*Excerpt*
-------------------------

Unified Riemannian Metric API by THargreaves · Pull Request #485 · TuringLang/AdvancedHMC.jl

THargreaves · 2026-01-07T17:27:02Z

Overview

Insert relevant XKCD — many apologies guys but I felt like another RHMC PR was needed.

I've had a good look through Qingyu, Niko and Jamie's and found them to be a great start with some useful ideas on tidying up the RHMC interface.

I couldn't however help but feel like they were all doing some small (though useful) tweaks without fundamentally addressing the poor interface design of the current RHMC implementation.

This PR builds on Niko's PR (which builds on Yingqu's PR) whilst pulling in some ideas from Jamie's, whilst fundamentally reshaping the RHMC interface so it is philosophically sound.

The high-level takeaway of these changes is that RHMC now works with both SoftAbs eigendecomposition of G as well as Cholesky decompositions of guaranteed PD G, whilst sharing 90% of their code paths.

The key insight is that the gradient computation can be unified by introducing two dispatch functions (logdet_grad_matrix and kinetic_grad_matrix) that return matrices encoding the appropriate chain rule for each metric type.

We also introduce the notion of a pre-metric — for PD metric this is just G, for SoftAbs this is H. This abstraction allows the SoftAbs hamiltonian derivatives to be computed with optimal caching (since we can pull out the derivative part of G into logdet_grad_matrix leaving just H behind as in Betancourt's paper).

I've added tests for energy conservation and verifying that the samplers run but it would be nice to add some validity tests too. Could this be something @J-Price-3 could look at?

Please feel free to tear this PR apart; it's just a draft and I'm open to changes.

New Types

`RiemannianMetric`

For user-provided positive-definite metrics (e.g., Fisher information matrix):

calc_G = θ -> fisher_information(θ)
calc_∂G∂θ = θ -> autodiff_jacobian(calc_G, θ)
metric = RiemannianMetric((d,), calc_G, calc_∂G∂θ)

`SoftAbsRiemannianMetric`

For Hessian-based metrics with SoftAbs regularization:

calc_H = θ -> hessian_of_neg_log_density(θ)

-------------------------

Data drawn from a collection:
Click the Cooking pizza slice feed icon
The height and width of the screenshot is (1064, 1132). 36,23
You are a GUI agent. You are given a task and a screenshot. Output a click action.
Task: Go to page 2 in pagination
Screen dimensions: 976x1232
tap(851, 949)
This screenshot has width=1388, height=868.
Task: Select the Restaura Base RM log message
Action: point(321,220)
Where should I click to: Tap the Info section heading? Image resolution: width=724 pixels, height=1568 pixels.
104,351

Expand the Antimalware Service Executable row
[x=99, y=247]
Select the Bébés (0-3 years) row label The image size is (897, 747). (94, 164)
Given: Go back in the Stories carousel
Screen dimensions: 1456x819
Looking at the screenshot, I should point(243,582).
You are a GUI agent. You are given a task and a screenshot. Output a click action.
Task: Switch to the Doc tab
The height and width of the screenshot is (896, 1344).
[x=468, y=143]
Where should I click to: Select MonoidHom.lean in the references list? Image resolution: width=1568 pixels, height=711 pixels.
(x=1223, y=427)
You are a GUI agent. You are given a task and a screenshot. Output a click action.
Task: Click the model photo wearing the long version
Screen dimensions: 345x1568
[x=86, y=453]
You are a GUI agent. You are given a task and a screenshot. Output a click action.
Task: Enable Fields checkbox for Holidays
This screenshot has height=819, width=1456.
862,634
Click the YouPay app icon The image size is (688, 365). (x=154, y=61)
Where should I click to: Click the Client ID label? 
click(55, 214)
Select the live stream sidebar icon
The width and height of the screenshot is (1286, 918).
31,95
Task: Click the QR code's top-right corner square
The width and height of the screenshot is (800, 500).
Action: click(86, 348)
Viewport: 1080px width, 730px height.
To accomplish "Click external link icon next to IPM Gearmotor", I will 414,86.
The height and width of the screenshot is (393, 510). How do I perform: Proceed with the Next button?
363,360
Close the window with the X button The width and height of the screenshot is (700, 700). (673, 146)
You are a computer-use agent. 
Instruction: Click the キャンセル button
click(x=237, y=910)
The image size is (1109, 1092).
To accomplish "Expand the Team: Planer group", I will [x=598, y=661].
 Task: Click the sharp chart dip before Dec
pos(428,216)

-------------------------

*Required tasks*
1) Repeat the pull request description starting with "Unified Riemannian Metric" and going on through "the RHMC interface.", swapping "RHMC" for "Riemannian HMC".
2) According to the pull request description, which two dispatch functions are introduced to unify the gradient computation?

*Results for the exercise*
1)
Unified Riemannian Metric API by THargreaves · Pull Request #485 · TuringLang/AdvancedHMC.jl

THargreaves · 2026-01-07T17:27:02Z

Overview

Insert relevant XKCD — many apologies guys but I felt like another Riemannian HMC PR was needed.

I've had a good look through Qingyu, Niko and Jamie's and found them to be a great start with some useful ideas on tidying up the Riemannian HMC interface.

2) logdet_grad_matrix and kinetic_grad_matrix